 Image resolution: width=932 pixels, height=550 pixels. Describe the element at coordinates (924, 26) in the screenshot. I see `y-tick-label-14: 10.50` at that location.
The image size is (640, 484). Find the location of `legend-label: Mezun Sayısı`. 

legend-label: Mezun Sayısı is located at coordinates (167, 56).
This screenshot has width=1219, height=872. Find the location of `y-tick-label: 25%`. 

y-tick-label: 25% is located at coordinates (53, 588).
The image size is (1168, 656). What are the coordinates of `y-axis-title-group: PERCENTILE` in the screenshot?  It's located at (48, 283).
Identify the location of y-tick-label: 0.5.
...
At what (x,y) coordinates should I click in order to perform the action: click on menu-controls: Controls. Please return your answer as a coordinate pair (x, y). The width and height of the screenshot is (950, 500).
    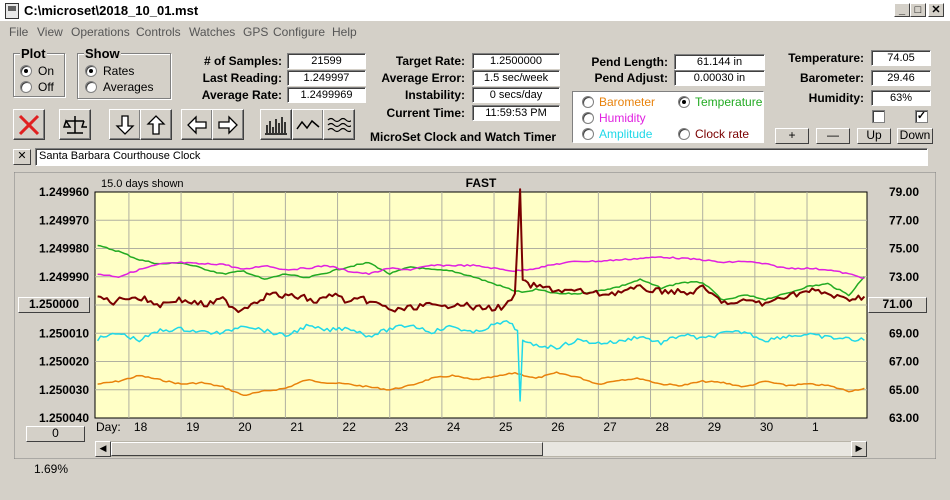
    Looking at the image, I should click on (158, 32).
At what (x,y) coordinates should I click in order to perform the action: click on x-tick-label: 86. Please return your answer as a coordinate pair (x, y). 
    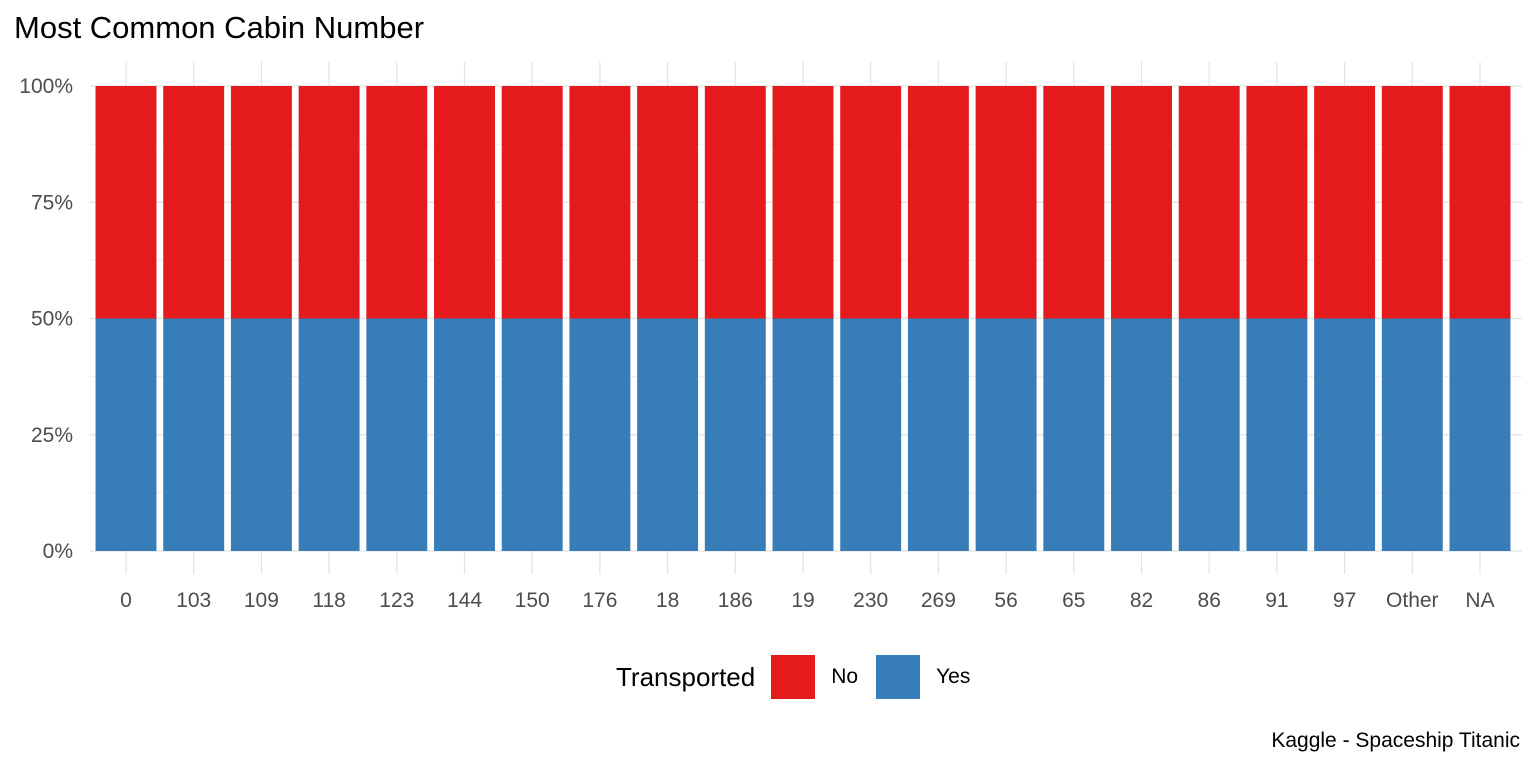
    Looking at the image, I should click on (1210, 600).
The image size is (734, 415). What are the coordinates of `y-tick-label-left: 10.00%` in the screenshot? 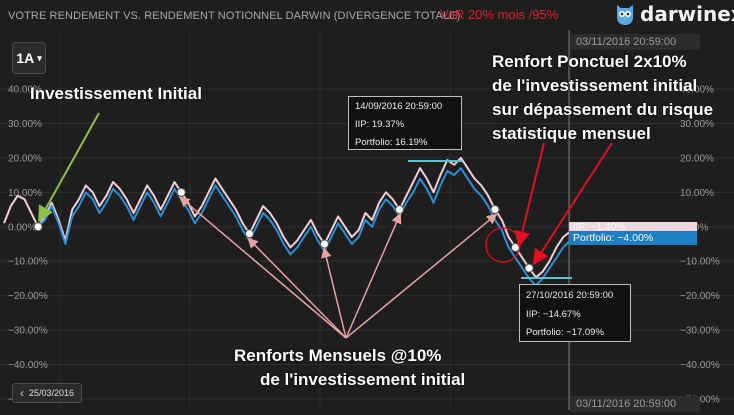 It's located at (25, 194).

§ **Exercise brief**
Can you echo the lines of the listing above, from the line containing "The image size is (1168, 656)." through the line containing "Identify the location of y-tick-label: 0.5.", inclusive?

§ **The answer**
The image size is (1168, 656). What are the coordinates of `y-axis-title-group: PERCENTILE` in the screenshot?  It's located at (48, 283).
Identify the location of y-tick-label: 0.5.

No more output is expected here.